Я шагнул к Лубкову, заговорил как можно миролюбивее:
— Юрий Петрович, у нас одинаковые взгляды, одни интересы…
— Но, похоже, разные повадки.
— Давайте без запальчивости потолкуем о моих повадках, постараемся понять друг друга. Стоит вопрос: как у вашей дочери изменить мировоззрение? Понимаете — мировоззрение! Вы хотите решить это запретом: не ходи к тетке, не смей думать о боге! Хотите приказать ей — думай правильно! Как бы мы ни запрещали, все равно ваша дочь через хитрость или обман будет встречаться со своей теткой, все равно будет думать о боге и, быть может, даже больше, чем думает теперь. Недаром же говорится, что запретный плод сладок. Каждое теткино слово она станет тогда ловить с обостренной жадностью, встречи с нею приобретут значительность…
— Уж не собираетесь ли уговорить меня: пусть, мол, встречается, не будем мешать.

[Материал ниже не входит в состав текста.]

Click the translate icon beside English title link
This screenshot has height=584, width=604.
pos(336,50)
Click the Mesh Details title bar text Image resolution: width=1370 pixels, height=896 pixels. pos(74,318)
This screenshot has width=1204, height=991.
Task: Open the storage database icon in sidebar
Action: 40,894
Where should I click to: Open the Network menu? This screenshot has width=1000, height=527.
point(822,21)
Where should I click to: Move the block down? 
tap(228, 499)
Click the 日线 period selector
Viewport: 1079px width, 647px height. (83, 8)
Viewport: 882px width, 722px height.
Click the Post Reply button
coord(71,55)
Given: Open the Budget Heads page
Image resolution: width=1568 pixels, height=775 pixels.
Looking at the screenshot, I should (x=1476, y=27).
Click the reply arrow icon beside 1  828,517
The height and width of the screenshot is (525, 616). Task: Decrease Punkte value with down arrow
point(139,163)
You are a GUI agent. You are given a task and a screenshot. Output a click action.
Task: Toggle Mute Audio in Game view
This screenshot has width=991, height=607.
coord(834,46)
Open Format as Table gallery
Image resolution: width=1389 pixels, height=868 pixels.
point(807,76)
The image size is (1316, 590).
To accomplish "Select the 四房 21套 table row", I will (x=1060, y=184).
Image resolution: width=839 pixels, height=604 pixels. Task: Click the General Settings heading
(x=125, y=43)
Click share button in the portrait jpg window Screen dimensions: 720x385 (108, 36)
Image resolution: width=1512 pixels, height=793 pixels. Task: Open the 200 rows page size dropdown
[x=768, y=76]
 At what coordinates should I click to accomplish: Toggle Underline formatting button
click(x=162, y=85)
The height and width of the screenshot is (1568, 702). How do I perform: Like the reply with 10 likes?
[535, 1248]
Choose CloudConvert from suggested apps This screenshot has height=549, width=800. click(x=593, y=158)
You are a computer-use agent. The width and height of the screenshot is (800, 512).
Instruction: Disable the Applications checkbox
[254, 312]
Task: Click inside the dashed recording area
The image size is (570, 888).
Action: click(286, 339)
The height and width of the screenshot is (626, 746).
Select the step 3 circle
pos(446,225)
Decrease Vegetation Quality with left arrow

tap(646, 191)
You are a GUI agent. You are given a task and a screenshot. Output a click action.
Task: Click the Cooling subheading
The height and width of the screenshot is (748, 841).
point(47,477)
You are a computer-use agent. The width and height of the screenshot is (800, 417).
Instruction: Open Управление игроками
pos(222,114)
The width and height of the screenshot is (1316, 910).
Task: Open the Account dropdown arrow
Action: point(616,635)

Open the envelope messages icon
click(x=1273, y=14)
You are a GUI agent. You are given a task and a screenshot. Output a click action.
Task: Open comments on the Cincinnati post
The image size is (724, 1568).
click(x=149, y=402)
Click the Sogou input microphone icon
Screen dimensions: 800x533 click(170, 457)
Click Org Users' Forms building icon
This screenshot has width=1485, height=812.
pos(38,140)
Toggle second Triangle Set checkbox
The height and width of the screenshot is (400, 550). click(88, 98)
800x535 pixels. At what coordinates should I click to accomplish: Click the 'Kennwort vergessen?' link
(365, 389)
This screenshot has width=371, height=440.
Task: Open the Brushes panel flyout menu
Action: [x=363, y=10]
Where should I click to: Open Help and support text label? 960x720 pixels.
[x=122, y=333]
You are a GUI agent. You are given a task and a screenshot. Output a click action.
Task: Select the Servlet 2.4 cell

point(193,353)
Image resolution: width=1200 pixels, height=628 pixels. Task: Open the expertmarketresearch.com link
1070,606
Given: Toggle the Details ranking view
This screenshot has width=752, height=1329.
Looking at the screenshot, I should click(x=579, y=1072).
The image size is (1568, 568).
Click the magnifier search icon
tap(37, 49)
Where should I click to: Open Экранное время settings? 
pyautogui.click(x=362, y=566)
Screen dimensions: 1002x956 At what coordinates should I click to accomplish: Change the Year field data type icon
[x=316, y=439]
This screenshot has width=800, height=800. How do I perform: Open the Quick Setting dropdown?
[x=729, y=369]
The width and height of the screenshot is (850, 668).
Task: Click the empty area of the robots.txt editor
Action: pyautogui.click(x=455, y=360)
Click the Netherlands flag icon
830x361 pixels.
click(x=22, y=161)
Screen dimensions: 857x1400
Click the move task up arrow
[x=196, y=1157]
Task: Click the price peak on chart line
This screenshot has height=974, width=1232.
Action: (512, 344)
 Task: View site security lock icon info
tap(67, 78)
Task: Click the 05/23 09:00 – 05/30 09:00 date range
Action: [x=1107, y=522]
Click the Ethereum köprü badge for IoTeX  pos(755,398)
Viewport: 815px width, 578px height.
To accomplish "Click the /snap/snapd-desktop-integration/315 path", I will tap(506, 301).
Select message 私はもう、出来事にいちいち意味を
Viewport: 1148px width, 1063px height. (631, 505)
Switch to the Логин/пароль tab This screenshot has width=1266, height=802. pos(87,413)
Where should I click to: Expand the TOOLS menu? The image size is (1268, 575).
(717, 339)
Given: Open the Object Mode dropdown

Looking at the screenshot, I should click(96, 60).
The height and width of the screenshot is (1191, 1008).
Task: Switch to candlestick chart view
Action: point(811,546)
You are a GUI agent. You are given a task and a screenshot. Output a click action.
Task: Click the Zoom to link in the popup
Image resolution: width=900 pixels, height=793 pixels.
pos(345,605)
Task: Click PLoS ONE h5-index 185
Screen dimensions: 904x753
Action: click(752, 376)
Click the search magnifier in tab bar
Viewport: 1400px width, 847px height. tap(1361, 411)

— Именно, пусть встречается.
— Пусть, развесив уши, слушает старушечьи бредни, верит им!
— Постараемся, чтоб не верила. Не приказом, а убеждением.
— Т-варищ Махотин! Все эти замысловатые рассуждения — ни больше, ни меньше, как обычные интеллигентские штучки. Подпустить философии, замутить, затемнить вместо того, чтобы решительно действовать. Я предпочитаю ясность и простоту, т-варищ Махотин!
— Я тоже предпочитаю ясность и простоту, но что поделаешь — в жизни на каждом шагу сложности. И нет ничего сложнее внутреннего мира человека. Душа человеческая не веревка — с маху не разрубишь, придется терпеливо и бережно распутывать.
Я почувствовал, как Лубков распрямился, подтянулся, выставил грудь вперед.
— Я люблю смотреть правде в глаза. Моя дочь — советская ученица, моя дочь — комсомолка. Она верит в бога. Достойно или недостойно ее поведение? Нет, не-до-стой-но! Следовательно, нужно, не теряя времени, не ковыряясь в каких-то там душевных петельках, пресечь — решительно и бесповоротно!
В темноте я не видел выражения лубковского лица, зато в голосе его слышал неприкрытое презрение: вместо того чтобы действовать, разводит турусы на колесах.
Я был мало знаком с этим человеком, встречался на собраниях, обменивался вежливыми кивками, не раз слушал его выступления. Вне всякого сомнения, он был неподкупно честен. С подобным качеством люди, как мне кажется, делятся обычно на два вида. Одни не замечают своей честности и неподкупности, как здоровый человек не замечает работу сердца, другие при любом случае громогласно напоминают об этом, мало того, всех без исключения подозревают, что-де недостаточно честны, недостаточно принципиальны. Лубков, судя по его выступлениям, относился ко вторым. И сейчас я почувствовал себя бессильным: объясняй, доказывай, разбейся в лепешку — не поймет.
— Правде в глаза, т-варищ Махотин, правде в глаза! Извините, но у меня нет сейчас времени вести разговоры на свежем воздухе. Я пришел за дочерью. Я раз и навсегда пресеку эти посещения!.. Всего вам хорошего.
Он решительно потеснил меня к изгороди, прямой, преисполненный достоинства, прошагал к калитке. Четкие шаги, громкий стук железной щеколды, голос:
— Таисья! Серафима! Откройте!
Я не стал дожидаться, чем кончится этот ночной отцовский набег, не спеша отправился своей дорогой.